Maria Plozner Mentil: la storia delle portatrici carniche

Il fronte di guerra al confine tra Carnia e Carinzia ha rappresentato uno dei grandi paradossi del primo conflitto mondiale. Le comunità italiane e austriache avevano convissuto da sempre, collegate tra loro da un valico alpino fondamentale sia per le economie locali che per lo sviluppo del conflitto: il Passo Monte Croce Carnico.
Le donne dei paesi a valle divennero una risorsa fondamentale per l’esercito italiano. Educate e rodate alla fatica, dei carri armati in vestito che non si sarebbero di certo tirate indietro alla richiesta d’aiuto dei battaglioni. Lassù infatti c’erano giovani, figli, mariti, compagni, fidanzati, padri, c’era una parte delle loro famiglie in difficoltà. Le donne, come previsto, risposero presenti.“Andiamo che altrimenti quei poveretti muoiono di fame”. Cominciò in questo modo la storia delle portatrici carniche. Una storia importante, caduta nel dimenticatoio, assieme a quella di altre donne: come le cadorine ad esempio, impiegate allo stesso modo a supporto dell’attività bellica. A rappresentare questo movimento femminile sia sul fronte Carnico che sui restanti fronti alpini: Maria Plozner Mentil.

Lo sbuffo del respiro appanna il mirino del cecchino. Non vede nulla.
Il soldato austro-ungarico deposita a terra l’arma che si appoggia sulle nevi del Passo Pramosio.
E’ appostato poco lontano dal sentiero principale da dove ha una buona visuale.
Non ci sono alberi ad ostacolarlo. Sfila la tracolla del fucile e si accovaccia a terra, invisibile ai cannocchiali degli italiani.
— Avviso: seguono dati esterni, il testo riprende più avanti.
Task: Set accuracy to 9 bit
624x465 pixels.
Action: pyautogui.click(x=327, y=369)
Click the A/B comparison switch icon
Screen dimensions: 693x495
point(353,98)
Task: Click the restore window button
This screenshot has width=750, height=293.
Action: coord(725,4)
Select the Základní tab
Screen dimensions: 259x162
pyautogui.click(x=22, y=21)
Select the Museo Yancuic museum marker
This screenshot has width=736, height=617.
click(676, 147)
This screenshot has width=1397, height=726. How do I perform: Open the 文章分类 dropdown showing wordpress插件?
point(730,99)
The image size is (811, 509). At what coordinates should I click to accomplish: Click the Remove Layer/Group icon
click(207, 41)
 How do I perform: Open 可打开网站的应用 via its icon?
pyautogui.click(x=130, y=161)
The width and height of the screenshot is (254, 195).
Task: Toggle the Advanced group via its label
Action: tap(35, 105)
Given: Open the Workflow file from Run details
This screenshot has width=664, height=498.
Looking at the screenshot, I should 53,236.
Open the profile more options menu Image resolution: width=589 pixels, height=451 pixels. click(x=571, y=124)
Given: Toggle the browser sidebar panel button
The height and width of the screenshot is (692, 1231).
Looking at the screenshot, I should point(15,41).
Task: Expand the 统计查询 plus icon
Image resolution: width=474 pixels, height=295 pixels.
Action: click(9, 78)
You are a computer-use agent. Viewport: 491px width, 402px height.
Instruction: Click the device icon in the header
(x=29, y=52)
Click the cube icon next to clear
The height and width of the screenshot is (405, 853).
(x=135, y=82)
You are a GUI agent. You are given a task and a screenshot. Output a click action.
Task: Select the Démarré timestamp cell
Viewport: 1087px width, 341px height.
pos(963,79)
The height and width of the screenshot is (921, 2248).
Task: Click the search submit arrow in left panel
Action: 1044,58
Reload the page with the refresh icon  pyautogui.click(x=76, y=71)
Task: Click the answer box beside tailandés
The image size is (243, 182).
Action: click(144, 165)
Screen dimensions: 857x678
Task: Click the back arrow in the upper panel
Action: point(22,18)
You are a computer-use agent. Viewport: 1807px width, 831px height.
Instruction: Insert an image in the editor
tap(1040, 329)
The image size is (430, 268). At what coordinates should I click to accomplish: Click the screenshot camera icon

Mangia un tozzo di pane raffermo da chissà quanti giorni; crosta e mollica hanno la stessa consistenza, dure come granito sotto i denti.
Ne approfitta per sfregarsi le mani dannatamente congelate da quelle maledette montagne; in giro non c’è nessuno, il silenzio di quella giornata è persino sospetto. Di solito volano pallottole ed esplodono granate ma le nubi di quella mattina d’inverno hanno concesso una tregua a quella guerra infame. I guanti non scaldano abbastanza e già alcuni giorni prima le dita hanno cominciato a cambiare colore, virando sul violaceo. Le piaghe del freddo hanno scorticato le nocche che si aprono e si chiudono senza mai cicatrizzarsi del tutto. Se dovesse apparire il bersaglio da abbattere, anche i cacciatori più esperti potrebbero mancarlo. Il vento soffia e penetra nella divisa; folate di neve entrano dal collo e corrono lungo la schiena. Non c’è niente a proteggerlo se non un masso e tante, tantissime preghiere.
La neve ha omologato tutto. Sembra un mare bianco e piatto che si distende verso il fondovalle; cominciano a intravedersi gli alberi, le tracce dei sentieri seguiti dagli italiani si fanno sempre più nitide. E’ ora di rimettersi in posizione, in fretta e in silenzio. L’M95 è pronto a far fuoco.
Dal mirino scruta la traccia che si arrampica al fronte; si sposta nervosamente, il fucile cigola, il cuore pulsa, il grilletto è ghiacciato. Poi avverte un suono; non lo riconosce, non capisce cosa sia. Dalla nebbia sbucano due sagome, curve dal carico che portano sulle spalle. Osserva con attenzione.